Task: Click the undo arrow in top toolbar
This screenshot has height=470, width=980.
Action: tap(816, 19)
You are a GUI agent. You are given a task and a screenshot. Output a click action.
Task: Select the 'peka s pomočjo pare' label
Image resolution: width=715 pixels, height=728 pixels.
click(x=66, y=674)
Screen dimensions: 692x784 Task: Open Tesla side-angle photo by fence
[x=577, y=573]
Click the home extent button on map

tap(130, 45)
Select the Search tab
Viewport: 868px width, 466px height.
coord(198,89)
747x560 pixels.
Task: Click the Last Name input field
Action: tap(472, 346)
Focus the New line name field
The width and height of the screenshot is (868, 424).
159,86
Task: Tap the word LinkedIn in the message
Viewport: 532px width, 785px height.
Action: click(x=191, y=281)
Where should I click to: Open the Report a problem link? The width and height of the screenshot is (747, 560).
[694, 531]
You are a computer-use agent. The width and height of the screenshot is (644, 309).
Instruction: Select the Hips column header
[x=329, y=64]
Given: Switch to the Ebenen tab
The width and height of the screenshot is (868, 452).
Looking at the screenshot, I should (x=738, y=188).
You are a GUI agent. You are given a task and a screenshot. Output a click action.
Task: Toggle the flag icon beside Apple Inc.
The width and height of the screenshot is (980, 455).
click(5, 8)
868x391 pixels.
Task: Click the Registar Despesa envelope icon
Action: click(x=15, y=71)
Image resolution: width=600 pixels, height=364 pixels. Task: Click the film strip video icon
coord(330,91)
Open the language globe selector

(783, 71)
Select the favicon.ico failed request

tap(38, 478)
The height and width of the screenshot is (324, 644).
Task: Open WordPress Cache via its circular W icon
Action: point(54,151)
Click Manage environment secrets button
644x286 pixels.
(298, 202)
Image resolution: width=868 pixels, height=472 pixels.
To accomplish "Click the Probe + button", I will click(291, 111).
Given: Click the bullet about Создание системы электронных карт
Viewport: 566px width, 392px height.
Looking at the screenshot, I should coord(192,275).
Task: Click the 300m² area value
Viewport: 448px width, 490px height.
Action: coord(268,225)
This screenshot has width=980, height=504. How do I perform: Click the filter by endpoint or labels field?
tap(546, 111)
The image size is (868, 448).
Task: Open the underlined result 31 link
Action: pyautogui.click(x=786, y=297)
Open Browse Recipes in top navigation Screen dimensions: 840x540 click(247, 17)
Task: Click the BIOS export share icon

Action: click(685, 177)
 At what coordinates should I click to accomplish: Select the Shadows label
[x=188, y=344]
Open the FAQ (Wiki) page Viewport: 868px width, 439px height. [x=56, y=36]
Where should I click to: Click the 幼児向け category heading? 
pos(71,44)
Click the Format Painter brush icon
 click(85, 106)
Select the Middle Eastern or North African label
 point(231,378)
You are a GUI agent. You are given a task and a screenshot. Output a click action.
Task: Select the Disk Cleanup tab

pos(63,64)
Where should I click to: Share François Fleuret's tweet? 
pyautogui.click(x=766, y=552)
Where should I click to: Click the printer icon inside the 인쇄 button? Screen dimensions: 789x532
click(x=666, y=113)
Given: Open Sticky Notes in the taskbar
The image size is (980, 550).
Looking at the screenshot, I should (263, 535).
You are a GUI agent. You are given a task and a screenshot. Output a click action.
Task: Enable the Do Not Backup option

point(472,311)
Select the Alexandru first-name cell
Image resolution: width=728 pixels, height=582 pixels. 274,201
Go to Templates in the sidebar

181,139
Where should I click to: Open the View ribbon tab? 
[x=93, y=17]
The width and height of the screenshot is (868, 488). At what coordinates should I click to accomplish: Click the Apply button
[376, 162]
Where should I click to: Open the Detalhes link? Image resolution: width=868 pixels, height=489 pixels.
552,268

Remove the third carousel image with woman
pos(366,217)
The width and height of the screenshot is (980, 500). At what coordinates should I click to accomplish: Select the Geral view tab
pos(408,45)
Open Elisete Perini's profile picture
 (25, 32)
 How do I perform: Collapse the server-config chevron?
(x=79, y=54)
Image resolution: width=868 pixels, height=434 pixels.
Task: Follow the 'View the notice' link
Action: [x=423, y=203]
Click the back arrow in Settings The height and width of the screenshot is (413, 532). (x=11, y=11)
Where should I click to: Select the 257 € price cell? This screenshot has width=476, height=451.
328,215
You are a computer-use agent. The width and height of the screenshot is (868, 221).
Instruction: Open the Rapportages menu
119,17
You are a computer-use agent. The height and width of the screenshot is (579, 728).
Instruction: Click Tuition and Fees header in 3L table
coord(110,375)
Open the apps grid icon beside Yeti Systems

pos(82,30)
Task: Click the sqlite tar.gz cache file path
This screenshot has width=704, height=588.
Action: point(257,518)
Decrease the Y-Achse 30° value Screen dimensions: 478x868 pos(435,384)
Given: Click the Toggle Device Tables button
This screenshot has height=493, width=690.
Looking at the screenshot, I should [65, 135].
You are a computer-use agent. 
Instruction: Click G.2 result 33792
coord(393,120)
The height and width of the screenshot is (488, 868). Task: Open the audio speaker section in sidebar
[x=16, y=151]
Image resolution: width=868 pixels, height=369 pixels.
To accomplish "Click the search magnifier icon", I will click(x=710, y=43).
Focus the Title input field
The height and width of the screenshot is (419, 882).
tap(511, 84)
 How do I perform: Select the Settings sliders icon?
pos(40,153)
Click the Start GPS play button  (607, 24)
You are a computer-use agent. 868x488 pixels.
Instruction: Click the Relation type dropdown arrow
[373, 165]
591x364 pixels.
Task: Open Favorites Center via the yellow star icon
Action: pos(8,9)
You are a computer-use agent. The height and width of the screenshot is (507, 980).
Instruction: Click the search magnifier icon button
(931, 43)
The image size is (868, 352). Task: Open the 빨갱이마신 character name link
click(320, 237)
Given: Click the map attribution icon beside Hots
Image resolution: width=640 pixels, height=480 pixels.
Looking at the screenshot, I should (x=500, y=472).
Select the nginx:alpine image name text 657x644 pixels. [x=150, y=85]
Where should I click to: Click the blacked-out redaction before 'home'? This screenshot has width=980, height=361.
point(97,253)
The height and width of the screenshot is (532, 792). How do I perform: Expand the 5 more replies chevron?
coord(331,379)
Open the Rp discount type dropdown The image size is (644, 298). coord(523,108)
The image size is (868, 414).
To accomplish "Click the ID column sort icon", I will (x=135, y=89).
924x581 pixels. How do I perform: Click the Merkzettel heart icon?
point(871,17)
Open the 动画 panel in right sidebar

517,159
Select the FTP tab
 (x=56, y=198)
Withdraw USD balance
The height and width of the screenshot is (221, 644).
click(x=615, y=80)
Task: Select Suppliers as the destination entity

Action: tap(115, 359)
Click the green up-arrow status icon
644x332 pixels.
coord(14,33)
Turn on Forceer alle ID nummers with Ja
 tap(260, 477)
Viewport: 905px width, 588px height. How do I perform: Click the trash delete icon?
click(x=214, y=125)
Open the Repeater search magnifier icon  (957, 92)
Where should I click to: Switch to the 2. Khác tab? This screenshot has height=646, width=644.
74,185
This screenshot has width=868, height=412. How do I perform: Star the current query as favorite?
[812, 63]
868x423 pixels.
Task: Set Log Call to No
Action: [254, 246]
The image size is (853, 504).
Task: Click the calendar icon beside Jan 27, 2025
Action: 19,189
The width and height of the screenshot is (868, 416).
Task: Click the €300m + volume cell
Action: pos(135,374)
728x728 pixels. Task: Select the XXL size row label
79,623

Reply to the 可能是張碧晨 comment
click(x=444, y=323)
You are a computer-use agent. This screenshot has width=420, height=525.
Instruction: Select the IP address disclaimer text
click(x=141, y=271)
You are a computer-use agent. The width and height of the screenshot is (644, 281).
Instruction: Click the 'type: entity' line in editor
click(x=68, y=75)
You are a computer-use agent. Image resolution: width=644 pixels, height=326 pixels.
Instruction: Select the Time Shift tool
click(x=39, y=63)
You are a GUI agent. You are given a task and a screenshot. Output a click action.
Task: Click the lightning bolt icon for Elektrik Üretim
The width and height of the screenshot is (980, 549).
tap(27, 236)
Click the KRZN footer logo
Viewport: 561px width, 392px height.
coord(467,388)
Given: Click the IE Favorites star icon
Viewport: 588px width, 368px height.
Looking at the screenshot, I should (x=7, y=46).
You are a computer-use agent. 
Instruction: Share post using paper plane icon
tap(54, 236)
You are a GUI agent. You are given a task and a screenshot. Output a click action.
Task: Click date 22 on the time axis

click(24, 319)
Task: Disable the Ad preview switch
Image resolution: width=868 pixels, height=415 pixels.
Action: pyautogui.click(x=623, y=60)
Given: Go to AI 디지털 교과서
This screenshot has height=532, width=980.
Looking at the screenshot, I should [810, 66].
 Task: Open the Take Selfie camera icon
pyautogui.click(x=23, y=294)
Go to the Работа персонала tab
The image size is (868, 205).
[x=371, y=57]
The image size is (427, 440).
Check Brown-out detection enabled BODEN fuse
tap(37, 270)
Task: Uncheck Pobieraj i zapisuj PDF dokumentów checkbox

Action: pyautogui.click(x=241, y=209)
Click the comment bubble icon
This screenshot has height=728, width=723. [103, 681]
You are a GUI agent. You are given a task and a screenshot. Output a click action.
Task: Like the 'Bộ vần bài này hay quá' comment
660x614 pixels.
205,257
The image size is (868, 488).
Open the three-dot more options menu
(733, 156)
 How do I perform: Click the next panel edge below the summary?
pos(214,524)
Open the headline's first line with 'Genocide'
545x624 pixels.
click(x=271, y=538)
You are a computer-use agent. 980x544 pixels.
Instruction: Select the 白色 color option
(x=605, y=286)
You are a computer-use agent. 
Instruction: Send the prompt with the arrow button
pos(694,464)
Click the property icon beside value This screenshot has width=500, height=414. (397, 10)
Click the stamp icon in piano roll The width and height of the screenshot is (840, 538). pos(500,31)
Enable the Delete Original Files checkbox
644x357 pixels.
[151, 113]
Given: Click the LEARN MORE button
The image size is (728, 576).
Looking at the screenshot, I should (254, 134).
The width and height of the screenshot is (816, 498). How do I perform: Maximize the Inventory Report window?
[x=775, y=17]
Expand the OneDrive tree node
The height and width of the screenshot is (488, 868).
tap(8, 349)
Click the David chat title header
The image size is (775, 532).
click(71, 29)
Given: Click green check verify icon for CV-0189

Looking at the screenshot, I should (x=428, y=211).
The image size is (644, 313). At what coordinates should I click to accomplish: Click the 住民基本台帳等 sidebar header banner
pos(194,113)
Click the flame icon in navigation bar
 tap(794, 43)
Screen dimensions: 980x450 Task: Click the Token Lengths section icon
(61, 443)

────────────────────────────────────────

Exercise:
Look through the material and copy each line that has "Toggle".

Task output:
Task: Toggle the flag icon beside Apple Inc.
Given: Click the Toggle Device Tables button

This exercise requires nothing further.